The Hindu community is being joined by most of the rest of the country to celebrate the festival of Holi, or Phagwah.
Holi, as we all know, is celebrated very boisterously, with gaiety and abandon as revellers douse each other first with water, then, in the afternoon, with powders of all hues, the scarlet liquid “abeer,” and FINALLY, a sharing of sweets.
But we should know, too, the reason for the celebration; because while each Hindu festival generally emphasises the theme of “good overcoming evil,” they are grounded in narratives that are intended to educate us to act in our present circumstances. So, before we celebrate Holi, we are exhorted to perform in the here and now the actions that can later be celebrated.
In the case of Holi, it all began with that old trope – the ruler who begins well, but is seduced by the trappings of power and then begins to rule tyrannically and oppress the people. So, it was in this particular instance that the ruler Hiranyakashipu had been conferred with great powers that he thought made him beyond the reach of even God, the highest power; and thought he could do anything, no matter how dictatorial. In modern times, he was like those rulers who are elected to office but believe they are above the highest laws as encapsulated in the Constitution.
Against Hiranyakashipu, the resistance came from an unexpected quarter – his own son, Prahalad; who defied the dictatorial father, who then retaliated with his own sharper steel. He asked his sister Holika, who was unaffected by fire, to immolate herself with Prahalad, expecting his own son would be assassinated. But it was Holika who perished in the flames.
Later, Prahalad would educate his young friends not to bow down to his dictatorial father; but to stand up to him and do the right thing and follow the path represented by Lord Vishnu. In the end, due to the steadfastness of young Prahalad, Vishnu himself adopts a special form and materialises to destroy Hiranyakashipu.
It was this event of good overcoming evil that was then celebrated by the people in the kingdom so boisterously, because the yoke of oppression had been removed from their necks.
In Guyana, therefore, it would be a travesty to simply celebrate if evil is roaming the land. For instance, this Holi, there are 5700 sugar workers who were fired by Guyana Sugar Corporation (GuySuCo) and are on the breadlines.
They are joined there by over 2000 workers who laboured for private cane farmers who lost their GuySuCo markets for their sugar cane with the closure of the factories. These 7700 workers have families, so at least thirty thousand men, women and children have nothing to celebrate and everything to mourn.

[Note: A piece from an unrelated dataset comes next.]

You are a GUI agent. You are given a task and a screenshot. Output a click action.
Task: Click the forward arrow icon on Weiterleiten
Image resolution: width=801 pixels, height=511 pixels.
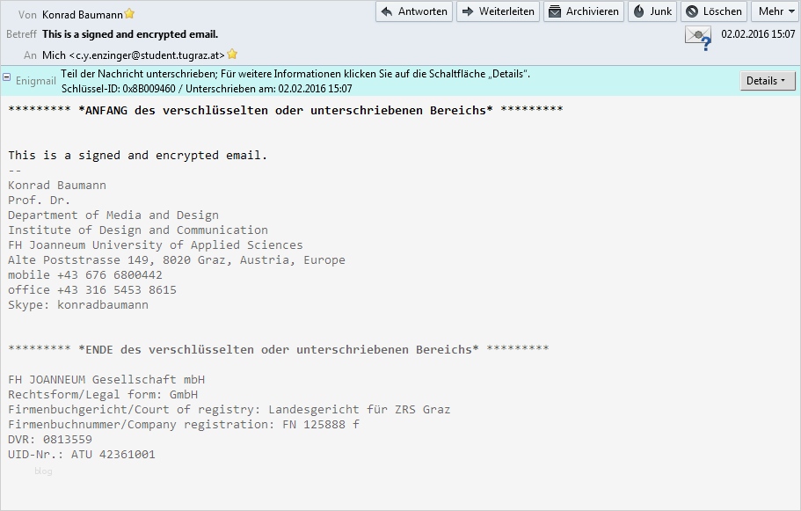point(468,11)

The highhandedness of those who made this astounding decision to shutter the sugar estates ignored their own advisors, and one can only conclude that they were motivated by reasons other than the social perspective that guides the running of a state.

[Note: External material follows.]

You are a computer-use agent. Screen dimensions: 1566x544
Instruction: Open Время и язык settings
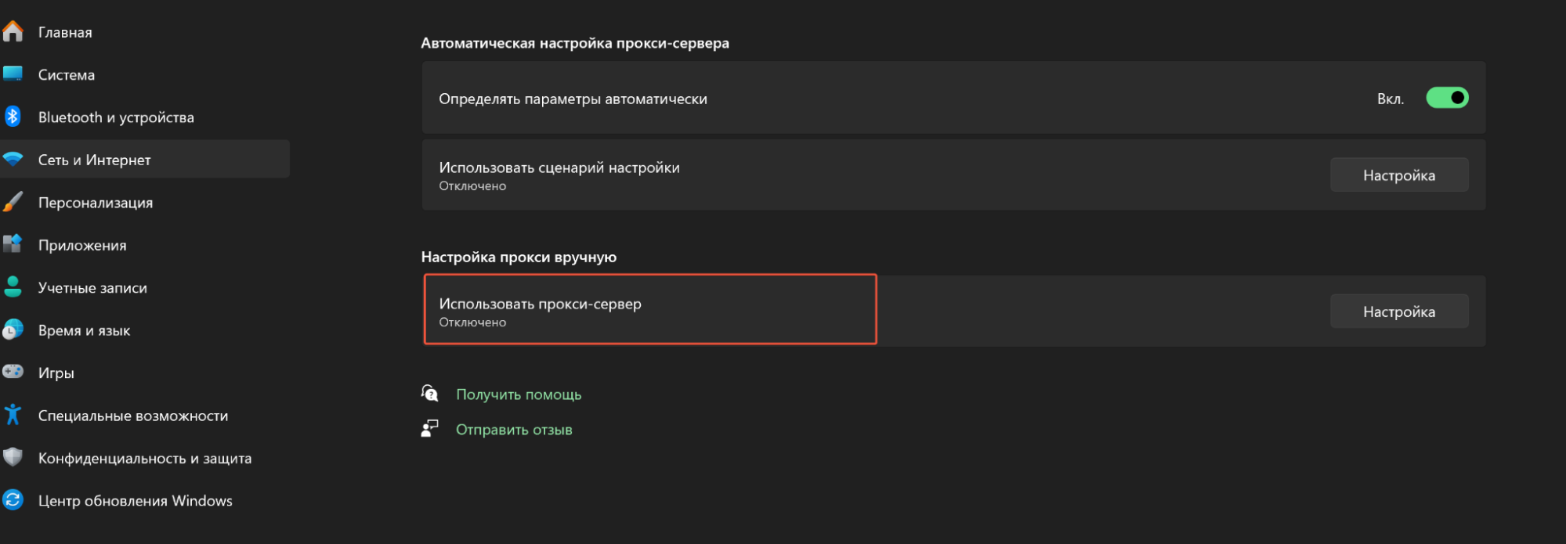pos(84,330)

This year, Holi is also significantly preceded by Republic Day, which is commemorated with the festival of Mashramani. Republic Day demands that citizens reflect on the sacrifice it took for our forefathers to throw off the yoke of oppression of the foreign, tyrannical rulers in the form of the British. That is an act worthy of celebration, but not if the ideals of sacrifice that guided our forefathers – just as those of Prahalad’s — are sacrificed on the altar of expediency for self-aggrandizement and self-enrichment.

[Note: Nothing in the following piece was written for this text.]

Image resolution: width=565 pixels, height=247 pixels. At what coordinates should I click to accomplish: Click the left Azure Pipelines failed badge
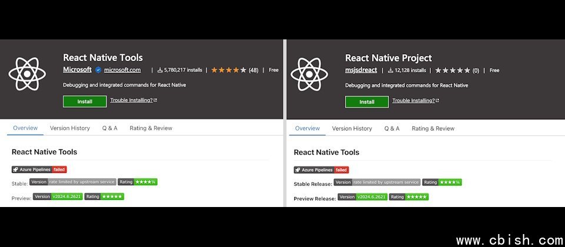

This Holi, we call upon all Guyanese to rise up to the true meaning of the festival, and take a vow to do the right thing: to rid the land of oppression in all its myriad forms. Whether it occurs in our homes; our villages; our regions; and yes, our country, it is our duty to do the right thing. Only then we would have earned the right to celebrate boisterously in the streets. shout, “Holi re!!”